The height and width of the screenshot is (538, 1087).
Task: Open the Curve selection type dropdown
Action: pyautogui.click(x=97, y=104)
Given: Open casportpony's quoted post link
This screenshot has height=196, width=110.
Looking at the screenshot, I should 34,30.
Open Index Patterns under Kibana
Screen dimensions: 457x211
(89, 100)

...

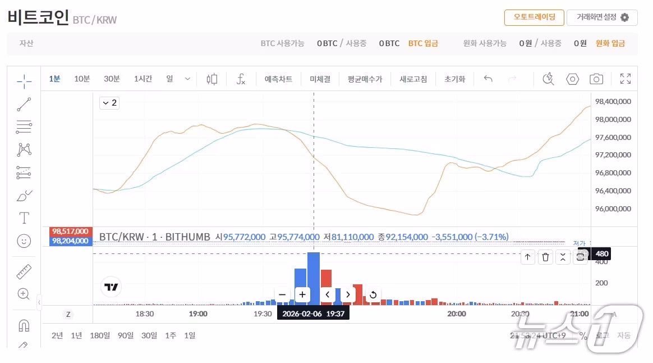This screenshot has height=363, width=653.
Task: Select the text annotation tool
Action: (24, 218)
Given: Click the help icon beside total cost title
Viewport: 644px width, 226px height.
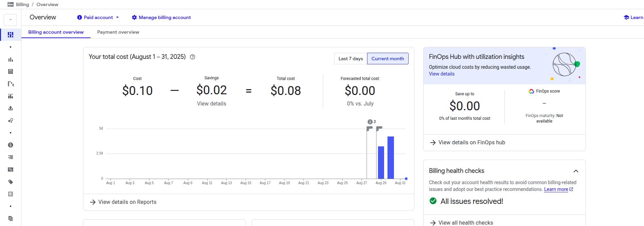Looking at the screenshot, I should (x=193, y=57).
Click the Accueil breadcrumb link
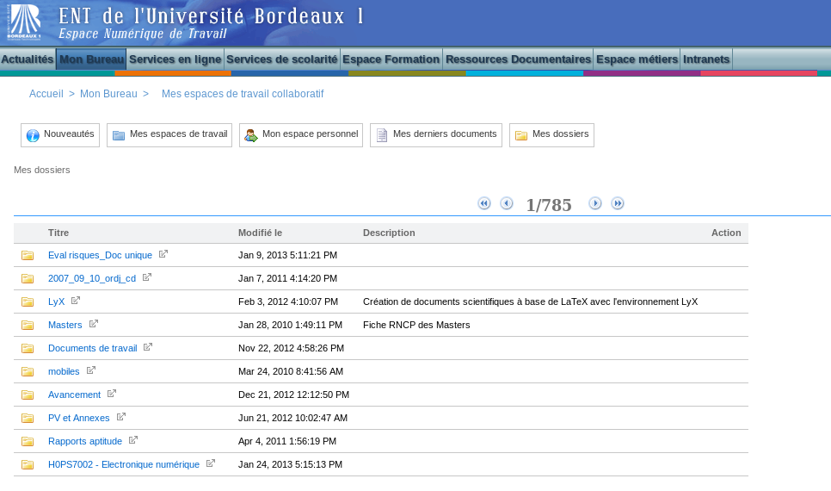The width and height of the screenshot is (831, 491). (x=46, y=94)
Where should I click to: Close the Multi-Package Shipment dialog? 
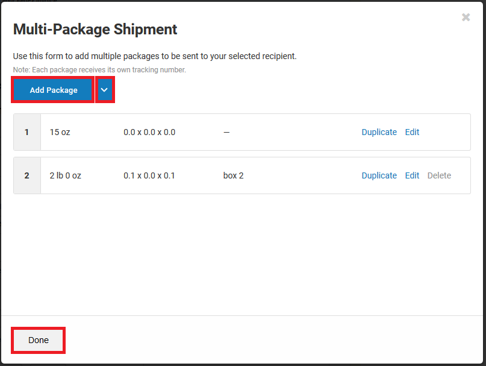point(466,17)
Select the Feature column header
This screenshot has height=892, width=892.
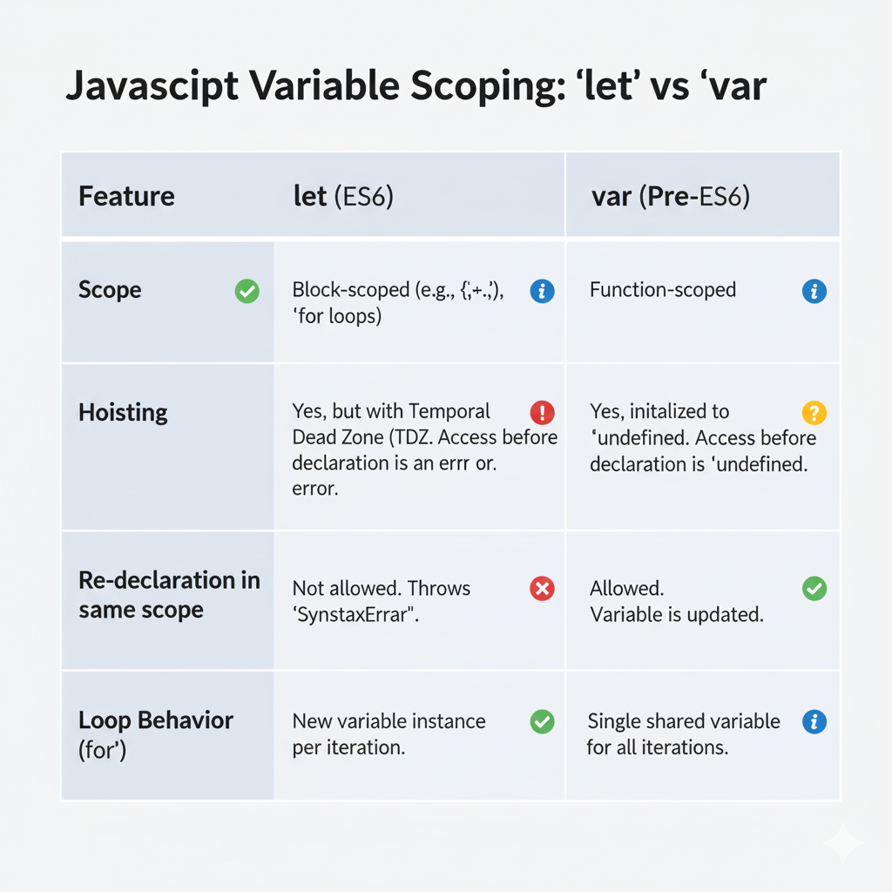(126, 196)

* * *

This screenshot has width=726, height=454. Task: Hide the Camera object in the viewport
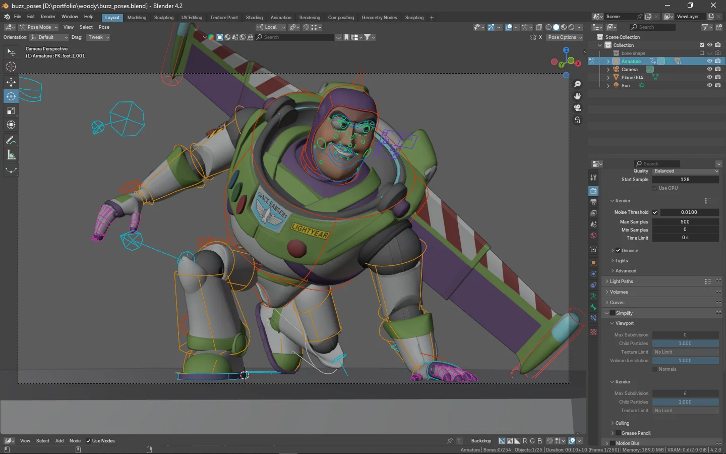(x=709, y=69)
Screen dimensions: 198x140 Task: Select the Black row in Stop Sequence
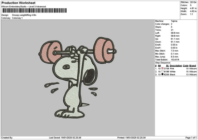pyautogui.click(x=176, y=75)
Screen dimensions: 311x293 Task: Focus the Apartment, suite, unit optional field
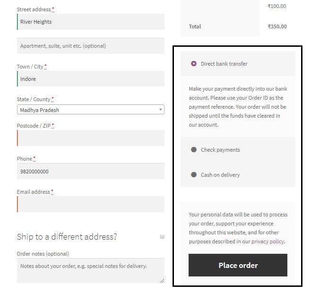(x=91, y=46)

* Problem statement *
Pull out each line of the entries that contains "Given".

* Exercise answer *
Given: Open casportpony's quoted post link
Given: Click the help icon beside total cost title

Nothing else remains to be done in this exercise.